CDK4/6 inhibitors reverse primary resistance to anti-PD-1 therapy in LKB1-deficient lung adenocarcinoma

LKB1 deficiency in lung adenocarcinoma (LUAD) leads to primary resistance to immune checkpoint inhibitors. However, the underlying molecular mechanism remains unclear. Here, we showed that LKB1 deficiency significantly affected the tumor immune landscape by decreasing the infiltration of most immunocyte populations and downregulating the expression of intercellular adhesion molecule-1 (ICAM1). LKB1 deficiency promoted cancer evasion due to loss of ICAM1-mediated antitumor immunity, including immune-competent cell cytotoxicity and tumor infiltration.
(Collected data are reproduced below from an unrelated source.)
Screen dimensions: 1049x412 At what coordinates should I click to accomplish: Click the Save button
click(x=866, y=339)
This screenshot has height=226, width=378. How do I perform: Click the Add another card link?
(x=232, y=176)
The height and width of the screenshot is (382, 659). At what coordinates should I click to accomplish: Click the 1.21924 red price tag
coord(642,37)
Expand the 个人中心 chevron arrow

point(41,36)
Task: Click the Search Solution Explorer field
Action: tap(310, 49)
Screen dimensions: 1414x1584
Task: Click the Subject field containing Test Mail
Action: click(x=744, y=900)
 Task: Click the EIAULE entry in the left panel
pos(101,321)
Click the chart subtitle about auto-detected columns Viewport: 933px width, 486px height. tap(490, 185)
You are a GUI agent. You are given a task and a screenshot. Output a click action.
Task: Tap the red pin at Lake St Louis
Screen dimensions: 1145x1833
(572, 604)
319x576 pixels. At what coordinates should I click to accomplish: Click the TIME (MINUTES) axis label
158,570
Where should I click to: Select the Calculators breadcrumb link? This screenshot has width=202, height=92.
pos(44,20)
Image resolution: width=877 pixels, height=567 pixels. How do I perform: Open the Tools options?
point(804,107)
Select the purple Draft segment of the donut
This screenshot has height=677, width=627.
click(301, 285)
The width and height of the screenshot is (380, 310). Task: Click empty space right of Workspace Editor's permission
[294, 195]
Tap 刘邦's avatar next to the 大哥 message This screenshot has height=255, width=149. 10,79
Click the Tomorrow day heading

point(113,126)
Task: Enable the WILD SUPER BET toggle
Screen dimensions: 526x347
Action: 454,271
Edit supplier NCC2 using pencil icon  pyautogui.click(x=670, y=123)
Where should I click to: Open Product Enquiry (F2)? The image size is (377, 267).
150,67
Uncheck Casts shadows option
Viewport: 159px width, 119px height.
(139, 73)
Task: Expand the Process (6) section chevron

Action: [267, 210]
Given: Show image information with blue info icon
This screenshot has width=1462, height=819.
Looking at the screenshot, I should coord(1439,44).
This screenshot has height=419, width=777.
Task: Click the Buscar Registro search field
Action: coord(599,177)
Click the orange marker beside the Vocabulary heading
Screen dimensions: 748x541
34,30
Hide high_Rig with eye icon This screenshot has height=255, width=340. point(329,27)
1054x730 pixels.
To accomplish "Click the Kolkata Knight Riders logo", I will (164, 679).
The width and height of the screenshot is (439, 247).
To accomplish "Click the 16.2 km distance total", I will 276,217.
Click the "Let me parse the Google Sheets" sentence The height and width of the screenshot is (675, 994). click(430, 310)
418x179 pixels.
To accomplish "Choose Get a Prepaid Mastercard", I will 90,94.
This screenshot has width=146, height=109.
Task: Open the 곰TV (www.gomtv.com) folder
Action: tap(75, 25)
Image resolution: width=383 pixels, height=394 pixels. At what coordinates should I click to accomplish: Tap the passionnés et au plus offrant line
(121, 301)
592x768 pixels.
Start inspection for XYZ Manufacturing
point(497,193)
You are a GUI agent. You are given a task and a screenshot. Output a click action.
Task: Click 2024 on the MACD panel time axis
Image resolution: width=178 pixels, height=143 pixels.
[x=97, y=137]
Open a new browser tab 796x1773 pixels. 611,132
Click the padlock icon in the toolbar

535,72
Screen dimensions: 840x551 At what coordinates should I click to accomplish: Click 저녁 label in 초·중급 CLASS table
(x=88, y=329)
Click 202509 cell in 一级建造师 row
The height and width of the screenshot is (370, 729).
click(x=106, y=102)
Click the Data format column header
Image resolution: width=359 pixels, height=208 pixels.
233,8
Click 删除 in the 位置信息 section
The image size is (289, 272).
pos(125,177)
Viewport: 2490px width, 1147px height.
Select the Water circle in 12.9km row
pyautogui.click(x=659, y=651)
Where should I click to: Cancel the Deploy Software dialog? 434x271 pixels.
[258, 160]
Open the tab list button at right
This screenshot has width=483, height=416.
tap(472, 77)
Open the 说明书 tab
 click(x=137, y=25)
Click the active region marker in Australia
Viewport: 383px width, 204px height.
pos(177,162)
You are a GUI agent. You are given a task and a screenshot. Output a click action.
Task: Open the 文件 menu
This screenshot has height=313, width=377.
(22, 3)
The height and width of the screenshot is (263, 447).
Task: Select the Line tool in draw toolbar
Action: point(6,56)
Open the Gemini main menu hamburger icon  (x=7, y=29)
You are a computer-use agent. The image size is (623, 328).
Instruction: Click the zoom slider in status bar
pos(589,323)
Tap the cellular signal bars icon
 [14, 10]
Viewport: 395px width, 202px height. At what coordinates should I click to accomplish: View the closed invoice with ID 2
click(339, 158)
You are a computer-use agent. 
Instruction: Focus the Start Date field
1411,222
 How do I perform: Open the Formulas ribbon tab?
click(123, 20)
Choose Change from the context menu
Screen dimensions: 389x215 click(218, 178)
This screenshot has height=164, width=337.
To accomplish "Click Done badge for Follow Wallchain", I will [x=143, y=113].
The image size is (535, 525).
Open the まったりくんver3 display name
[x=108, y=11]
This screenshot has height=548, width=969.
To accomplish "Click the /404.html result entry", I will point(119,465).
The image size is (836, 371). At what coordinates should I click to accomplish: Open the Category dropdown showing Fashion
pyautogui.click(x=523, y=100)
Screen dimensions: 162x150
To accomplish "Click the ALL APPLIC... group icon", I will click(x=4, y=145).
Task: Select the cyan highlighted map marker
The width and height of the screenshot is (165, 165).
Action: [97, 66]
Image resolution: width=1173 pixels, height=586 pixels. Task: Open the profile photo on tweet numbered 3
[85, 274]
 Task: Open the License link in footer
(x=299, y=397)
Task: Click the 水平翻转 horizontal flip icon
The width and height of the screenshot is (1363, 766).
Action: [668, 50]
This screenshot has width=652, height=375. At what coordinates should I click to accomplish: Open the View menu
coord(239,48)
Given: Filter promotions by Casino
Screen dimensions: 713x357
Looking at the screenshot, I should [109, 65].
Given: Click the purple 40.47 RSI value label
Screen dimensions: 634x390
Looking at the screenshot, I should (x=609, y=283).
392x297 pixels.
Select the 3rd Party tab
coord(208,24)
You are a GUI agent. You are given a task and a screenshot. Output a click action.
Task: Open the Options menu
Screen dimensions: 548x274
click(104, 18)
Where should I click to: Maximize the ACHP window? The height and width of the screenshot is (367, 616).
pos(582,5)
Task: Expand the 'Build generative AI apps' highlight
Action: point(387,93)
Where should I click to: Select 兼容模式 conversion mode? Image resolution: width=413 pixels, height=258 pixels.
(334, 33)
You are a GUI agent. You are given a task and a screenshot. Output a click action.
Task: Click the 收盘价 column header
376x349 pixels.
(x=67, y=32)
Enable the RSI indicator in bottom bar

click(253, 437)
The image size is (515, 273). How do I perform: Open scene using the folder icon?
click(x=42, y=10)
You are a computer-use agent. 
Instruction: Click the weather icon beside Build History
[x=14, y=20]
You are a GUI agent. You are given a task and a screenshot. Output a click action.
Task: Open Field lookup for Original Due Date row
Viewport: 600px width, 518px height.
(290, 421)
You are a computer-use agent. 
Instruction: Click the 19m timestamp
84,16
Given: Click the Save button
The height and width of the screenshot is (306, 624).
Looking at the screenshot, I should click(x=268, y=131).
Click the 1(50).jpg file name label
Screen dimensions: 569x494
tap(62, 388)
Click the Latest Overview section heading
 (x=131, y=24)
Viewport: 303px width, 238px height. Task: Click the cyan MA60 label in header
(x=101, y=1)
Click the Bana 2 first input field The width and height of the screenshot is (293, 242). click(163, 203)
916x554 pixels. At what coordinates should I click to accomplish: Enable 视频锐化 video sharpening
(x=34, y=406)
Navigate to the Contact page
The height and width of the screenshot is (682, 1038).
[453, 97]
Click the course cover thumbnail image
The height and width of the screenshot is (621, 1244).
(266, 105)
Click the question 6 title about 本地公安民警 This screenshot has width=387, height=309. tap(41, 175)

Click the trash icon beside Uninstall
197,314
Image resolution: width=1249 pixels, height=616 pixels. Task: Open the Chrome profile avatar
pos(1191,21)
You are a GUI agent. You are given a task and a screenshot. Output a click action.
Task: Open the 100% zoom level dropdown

CDK4/6 inhibitors reversed this process in a targeted manner. A tailored combination strategy using CDK4/6 inhibitors and anti-PD-1 antibodies slowed tumor growth and increased survival in syngeneic mouse models of LKB1-deficient lung adenocarcinoma. Combining a CDK4/6 inhibitor, which is clinically approved, with PD-1 blockade therapy is thus a promising option for lung adenocarcinoma patients harboring LKB1 mutations. RNA-sequencing of murine tumor specimens administered with different treatments: vehicle, palbociclib, anti-PD-1 antibody, or their combination. 3 replicates for each group.